(Dataset excerpts)
┄┄┄┄┄┄┄┄┄┄┄┄┄┄┄┄┄┄┄┄

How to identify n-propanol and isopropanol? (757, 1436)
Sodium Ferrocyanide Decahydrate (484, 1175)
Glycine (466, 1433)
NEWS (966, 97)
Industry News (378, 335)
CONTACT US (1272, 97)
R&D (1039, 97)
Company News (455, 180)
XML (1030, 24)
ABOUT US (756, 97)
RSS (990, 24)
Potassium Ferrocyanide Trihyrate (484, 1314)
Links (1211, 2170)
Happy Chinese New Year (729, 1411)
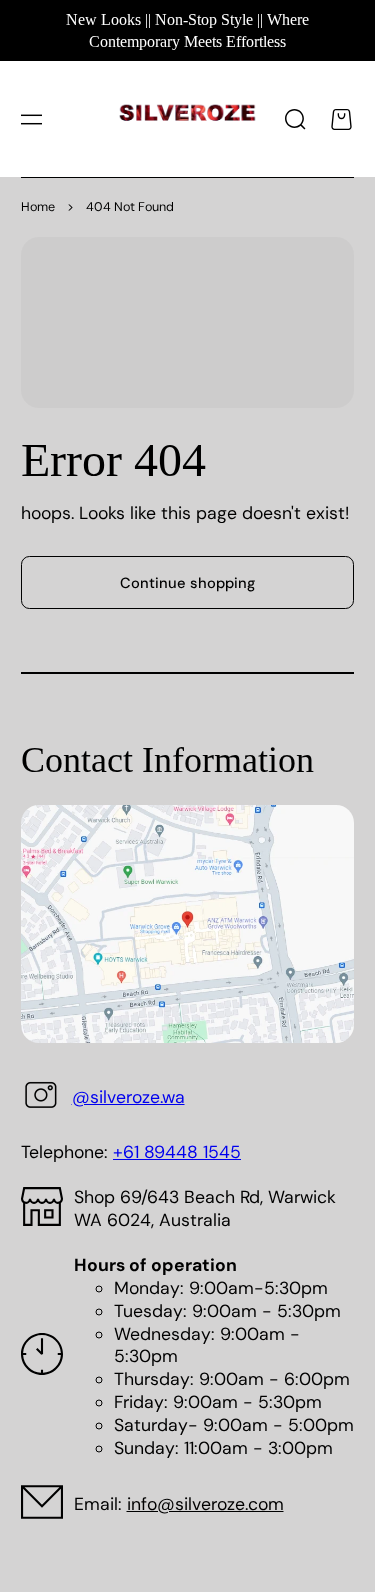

┄┄┄┄┄┄┄┄┄┄┄┄┄┄┄┄┄┄┄┄

**Try it**: Reproduce the data above line for line, excluding every picture.

**Answer to this task**:
How to identify n-propanol and isopropanol? (757, 1436)
Sodium Ferrocyanide Decahydrate (484, 1175)
Glycine (466, 1433)
NEWS (966, 97)
Industry News (378, 335)
CONTACT US (1272, 97)
R&D (1039, 97)
Company News (455, 180)
XML (1030, 24)
ABOUT US (756, 97)
RSS (990, 24)
Potassium Ferrocyanide Trihyrate (484, 1314)
Links (1211, 2170)
Happy Chinese New Year (729, 1411)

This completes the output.